We applied an omnibus 3-way analysis with the independent variables gesture (progressively reduced iconic gestures (PRG), fully executed iconic gestures (FEG)) and time (T1, T2) for testing effects on nouns and verbs for both production and reception. Greenhouse–Geisser corrections were applied where necessary. Significant interaction effects were resolved by Bonferroni corrected post hoc pairwise comparisons. For the production task, we additionally conducted an item analysis. We first report on the production task before and then turning to the reception task.

Results

Word Production

Children’s performance was measured on a scale from 0 to 16 for word learning (8 points for words accompanied by progressively reduced gestures (PRG) and 8 points for words accompanied by fully executed gestures (FEG)). Children achieved a mean of 3.17 points (SD = 2.57; range: 0–10) during testing Session 1. During the testing Session 2 children achieved a mean of 3.80 points (SD = 2.58; range: 0–12). Their performance is displayed in Table 1.

TABLE 1

Table 1. Children’s mean production scores (SD) in the testing Session 1 (T1) and testing Session 2 (T2).

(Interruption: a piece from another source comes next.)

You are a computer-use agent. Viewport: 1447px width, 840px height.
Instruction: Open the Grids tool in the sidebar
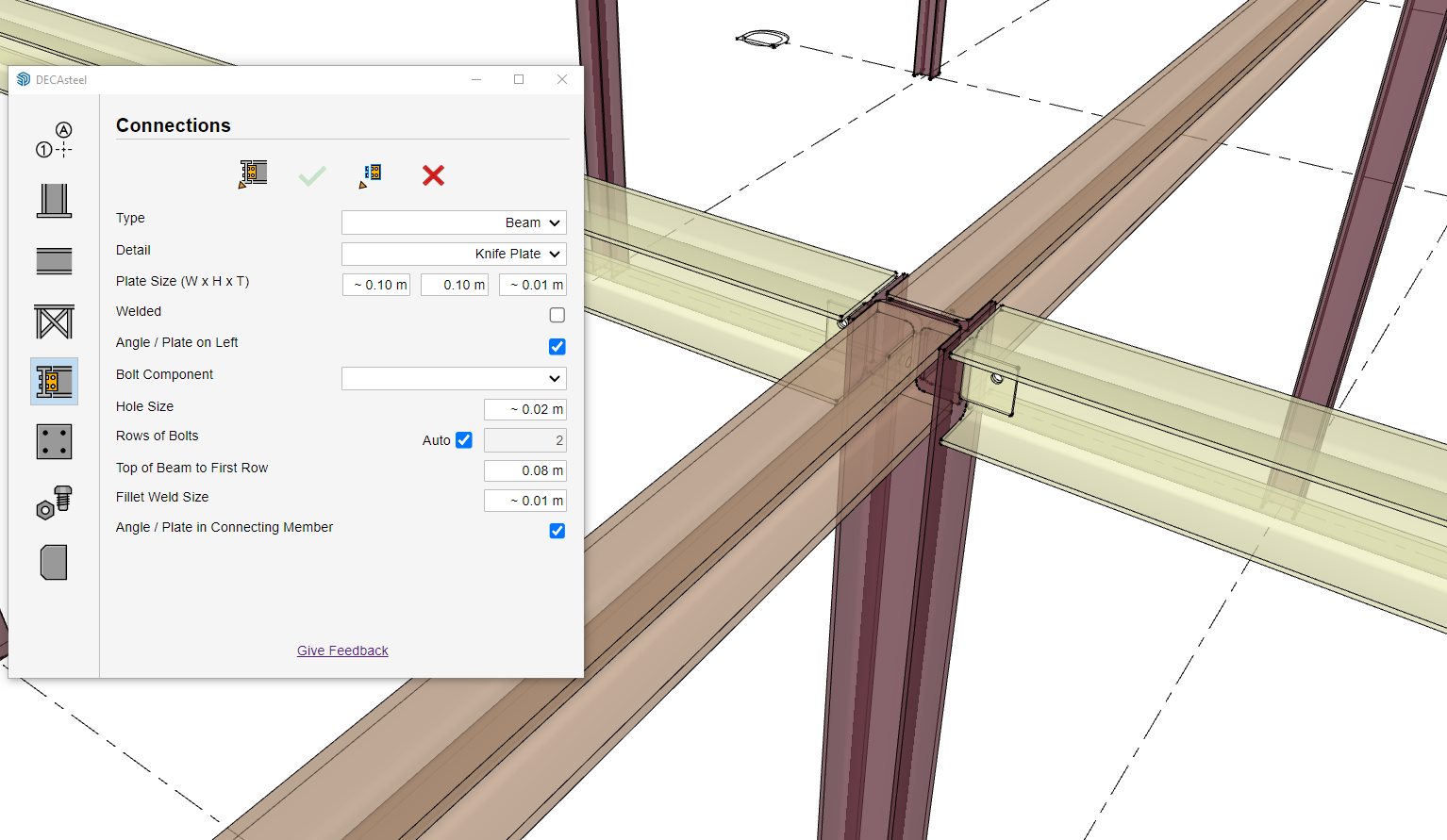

The ANOVA confirmed an intermediate significant interaction effect gesture × time (F(1,50) = 5.55, p < 0.05, ηp² = 0.10), reflecting that children scored differently in the gestural conditions and that the difference between conditions depended on the time of retention. In post hoc analyses, multiple pairwise comparisons revealed that children achieved higher scores in Session 1 when words were presented with PRG than when words were accompanied with FEG (p < 0.05). Similarly, in Session 2, children scored higher in the PRG than in the FEG condition (p < 0.01). These results suggest that children’s word production was enhanced when they were exposed to presentation with PRG. Further analyses revealed that in the PRG condition, children achieved a higher score during T2 than during T1 (p < 0.05) suggesting that the effect of PRG became more pronounced over time (see Figure 6). For FEG, the post hoc analysis revealed no differences between T2 and T1 (p = 0.86). The ANOVA yielded no further significant interaction effect for gesture × word class × time (F(1,50) = 1.56, p = 0.22, ηp² = 0.03), word class × time (F(1,50) = 0.67, p = 0.42, ηp² = 0.01) or gesture × word class (F(1,50) = 1.05, p = 0.31, ηp² = 0.02) indicating that nouns and verbs were produced similarly at both points in time and under both gesture conditions.

FIGURE 6

Figure 6. Children’s word production score (SE) at the first (T1) and second (T2) testing. PRG = progressively reduced iconic gestures; FEG = fully executed iconic gestures; children could score 8 points in both conditions, * p < 0.05, ** p < 0.01, *** p < 0.001.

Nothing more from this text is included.